Rewrite the entries below as a JSON list of strings, one string for each line, omitting blank lines and leaving out the pictures.
*****
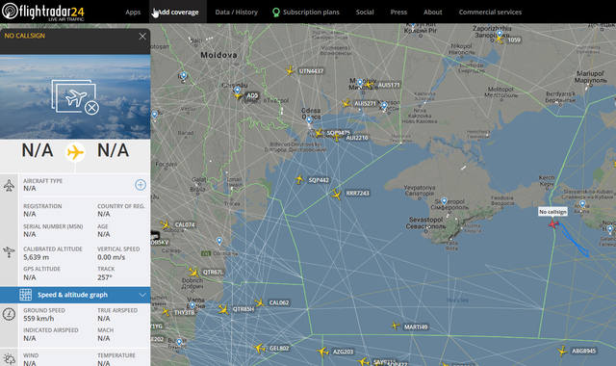Select the SQP442 aircraft on the map
Viewport: 616px width, 366px height.
click(299, 180)
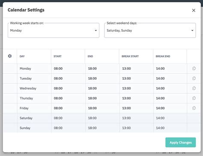Edit Monday's start time 08:00
The height and width of the screenshot is (156, 203).
click(58, 68)
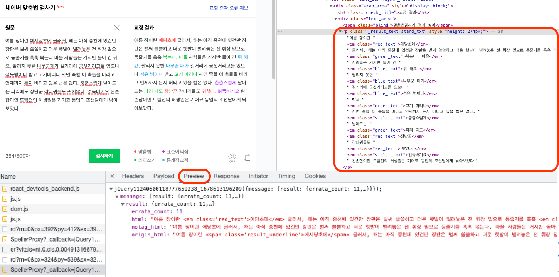The image size is (559, 277).
Task: Close the 원문 panel with the X
Action: 117,27
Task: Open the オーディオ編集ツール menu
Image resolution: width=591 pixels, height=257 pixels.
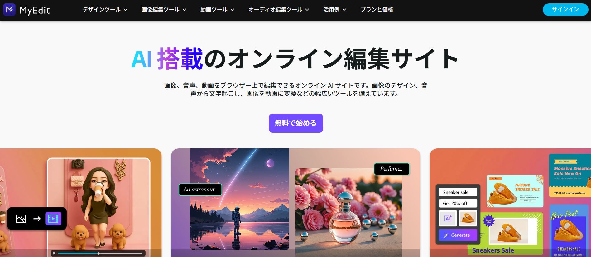Action: [x=279, y=10]
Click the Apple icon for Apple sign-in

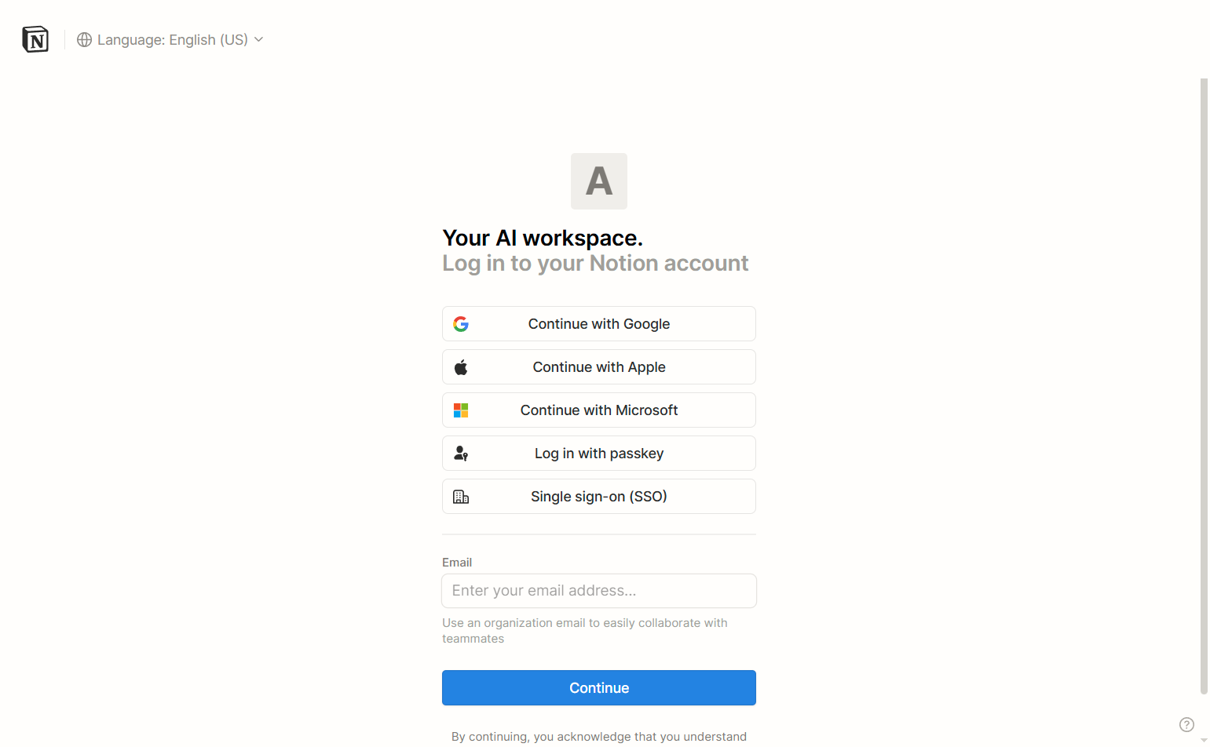point(461,366)
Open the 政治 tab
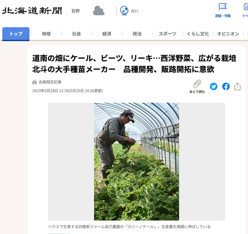The height and width of the screenshot is (234, 248). 137,34
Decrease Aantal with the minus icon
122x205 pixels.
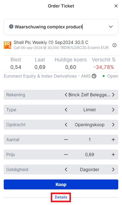point(66,140)
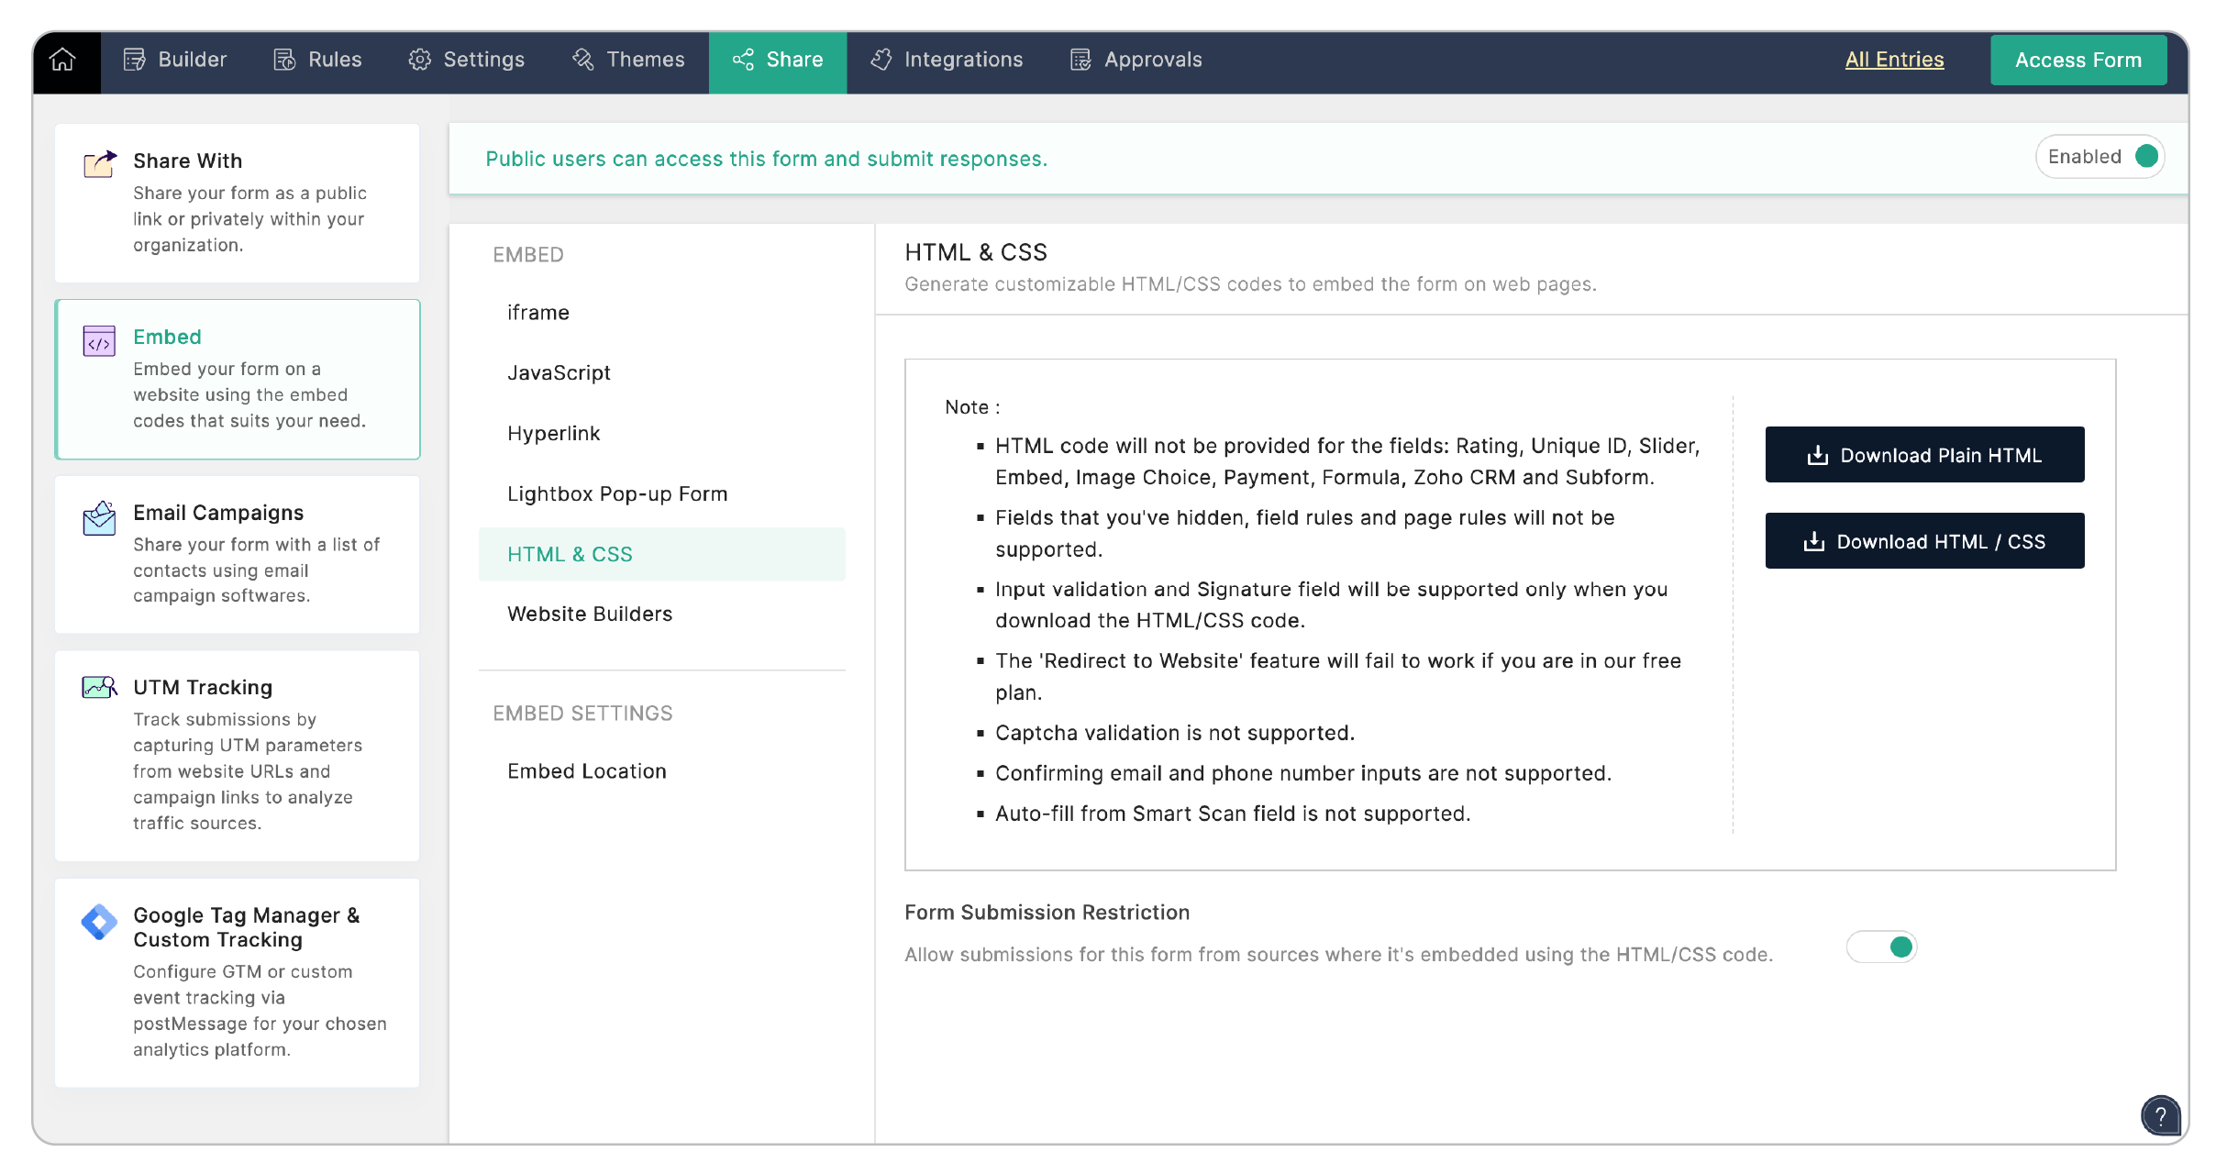Click the UTM Tracking chart icon
2227x1174 pixels.
(x=99, y=687)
*****
* **RESULT OF THE EXERCISE**:
[
  "Select the SQP442 aircraft on the map",
  "Viewport: 616px width, 366px height.",
  "click(299, 180)",
  "Edit Monday's start time 08:00",
  "The height and width of the screenshot is (156, 203).",
  "click(58, 68)",
  "The image size is (559, 277).",
  "Task: Close the 원문 panel with the X",
  "Action: 117,27",
  "Task: Open the オーディオ編集ツール menu",
  "Image resolution: width=591 pixels, height=257 pixels.",
  "Action: [x=279, y=10]",
  "Click the Apple icon for Apple sign-in",
  "point(461,366)",
  "Open the 政治 tab",
  "The height and width of the screenshot is (234, 248). 137,34",
  "Decrease Aantal with the minus icon",
  "122x205 pixels.",
  "point(66,140)",
  "Click the UTM Tracking chart icon",
  "2227x1174 pixels.",
  "(x=99, y=687)"
]